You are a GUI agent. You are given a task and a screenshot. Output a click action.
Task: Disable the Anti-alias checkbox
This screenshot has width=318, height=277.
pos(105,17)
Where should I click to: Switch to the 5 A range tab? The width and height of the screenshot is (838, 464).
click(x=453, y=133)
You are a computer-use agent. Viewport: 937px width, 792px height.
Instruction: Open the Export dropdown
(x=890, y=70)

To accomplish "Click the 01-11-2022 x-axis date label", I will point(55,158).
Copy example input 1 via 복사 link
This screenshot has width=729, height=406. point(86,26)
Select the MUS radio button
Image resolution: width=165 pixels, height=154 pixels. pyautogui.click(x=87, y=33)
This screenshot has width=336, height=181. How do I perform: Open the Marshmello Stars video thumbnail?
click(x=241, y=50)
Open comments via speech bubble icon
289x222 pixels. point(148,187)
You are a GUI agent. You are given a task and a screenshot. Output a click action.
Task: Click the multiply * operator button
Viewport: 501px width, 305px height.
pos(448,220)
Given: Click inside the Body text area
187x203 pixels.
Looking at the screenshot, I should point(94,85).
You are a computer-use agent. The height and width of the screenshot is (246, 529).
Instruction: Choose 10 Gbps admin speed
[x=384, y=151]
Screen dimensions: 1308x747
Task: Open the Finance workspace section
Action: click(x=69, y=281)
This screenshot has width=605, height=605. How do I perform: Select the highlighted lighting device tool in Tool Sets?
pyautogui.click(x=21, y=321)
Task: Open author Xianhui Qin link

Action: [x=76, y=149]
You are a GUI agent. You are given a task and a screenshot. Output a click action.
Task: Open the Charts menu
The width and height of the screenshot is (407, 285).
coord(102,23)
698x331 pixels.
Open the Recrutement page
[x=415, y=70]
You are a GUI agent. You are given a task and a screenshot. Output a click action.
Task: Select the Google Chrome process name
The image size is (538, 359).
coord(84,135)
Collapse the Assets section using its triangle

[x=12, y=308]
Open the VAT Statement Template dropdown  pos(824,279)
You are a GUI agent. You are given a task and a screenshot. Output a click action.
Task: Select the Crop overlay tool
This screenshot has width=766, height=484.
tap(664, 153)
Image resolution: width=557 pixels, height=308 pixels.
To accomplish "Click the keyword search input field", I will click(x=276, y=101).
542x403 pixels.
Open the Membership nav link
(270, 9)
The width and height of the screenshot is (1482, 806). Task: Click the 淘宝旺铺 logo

_BRIEF_
Of all the lines in the data above, show only those that hold the word "computer".

_SOLVED EXERCISE_
You are a computer-use agent. Viewport: 937px width, 792px height.
You are a computer-use agent. The height and width of the screenshot is (246, 529).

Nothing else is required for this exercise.